The legislation requires the state to stand down and not enforce unconstitutional federal gun control laws. It also requires the state’s Attorney General to defend any Alaskan who is charged under any such “laws” that may be passed. The entire premise of this legislation is that the gun laws being proposed are not valid laws.
Alaskans are urged to call Gov. Parnell at (907) 465-3500 and ask for him to sign SB69 into law.
H/T O.P. Ditch, Vets4Sarah for story lead.
HB 4, which will provide $400 million to build an in-state gasline has been approved, Pat Forgey of the Alaska Dispatch reported yesterday. Judging by the headline, Forgey believes this pipeline will be little more than a pipe dream. Hopefully, the pipeline will materialize and become reality – otherwise it would be a nearly half-billion dollar boondoggle. As previously reported, a new state agency would be created to oversee construction of the pipeline which would bring North Slope natural gas to the state’s population centers.
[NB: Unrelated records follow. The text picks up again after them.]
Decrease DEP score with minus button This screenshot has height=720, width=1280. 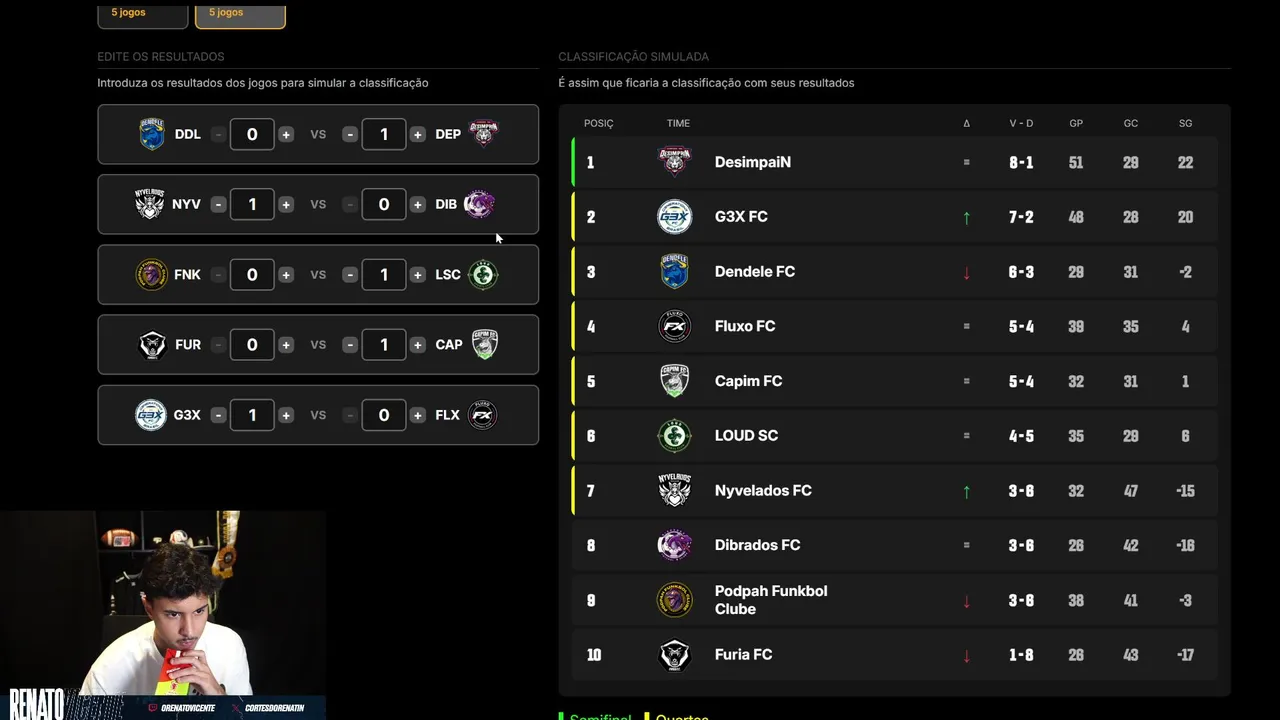(x=350, y=134)
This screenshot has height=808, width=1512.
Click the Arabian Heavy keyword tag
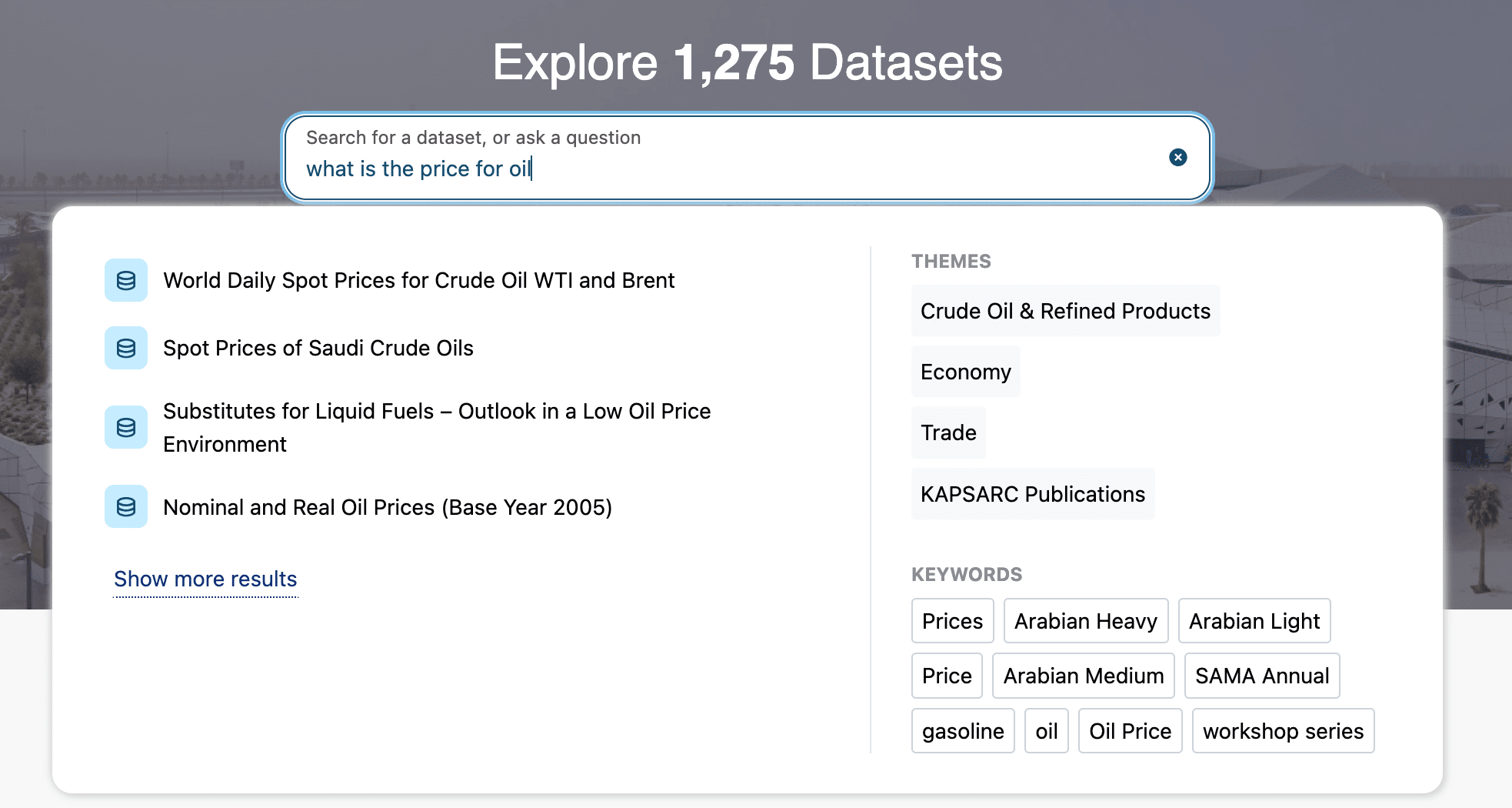(x=1085, y=621)
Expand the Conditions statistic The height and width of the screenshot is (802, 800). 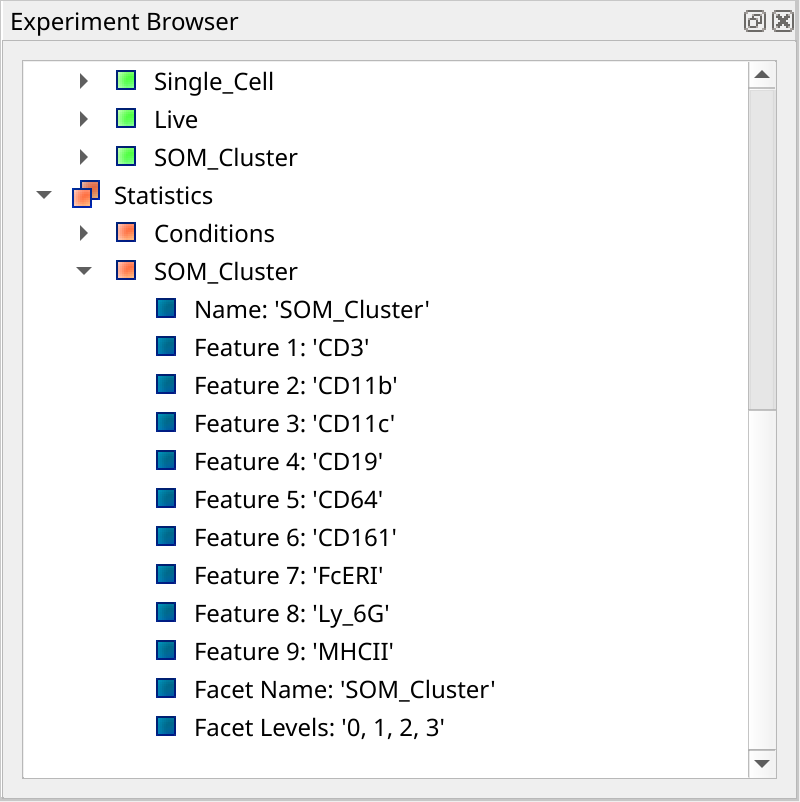84,233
It could possibly connect to the larger pipeline being built under the Alaska Gasline Inducement Act (AGIA), one of former Alaska Governor Sarah Palin’s core accomplishments.
“Alaska’s constitution contains an explicit provision which requires that Alaska’s resources are for the maximum benefit of Alaskans, not corporate interests no matter how powerful. The Alaska Constitution is threatened by SB21’s resource giveaway. It must be recognized that the corporate goals of Big Oil are not the same as Alaska’s,” Joe Paskavan wrote for the Alaska Dispatch on April 10.
Paskavan wrote that the state Constitutional Constitution had two fears: that Big Oil would exploit the resource under the “thin guise of development,” or acquire oil rich lands and warehouse the resource to prevent competition with activities in other locations – specifically foreign countries. “It is a myth and manufactured crisis that oil throughput decline is caused by Alaska’s production tax,” he wrote saying that the decline is due to both treatment facility constraints and “limitations on capacity to get oil out of the facilities, which were designed, engineered and intended by Big Oil decades ago.”
Oil decline started in 1989, long before Gov. Palin entered politics and long before ACES, as previously reported. The big three companies had a near monopoly less than a decade ago. Under ACES, small independent companies are thriving. SB-21 could return the Big Three to near monopoly status again.
“Alaska’s constitution should not be trampled and our resources should not be exploited. The economic goals of corporate interests, especially those with near monopoly powers and a history of corruption of the public process, are not similar to Alaska’s goals. The SB21 tax giveaway with:
- no benchmarks to legitimately measure real increased production,
- no sunset to provide Alaskans with an opportunity for realistic reassessment, and
- no established reinstatement of the current tax structure when the giveaway tax bill fails…
…is a trampling of Alaska’s constitution and an exploitation of our resources,” Paskavan concluded.
Alaskans are encouraged to keep up the fight against SB-21.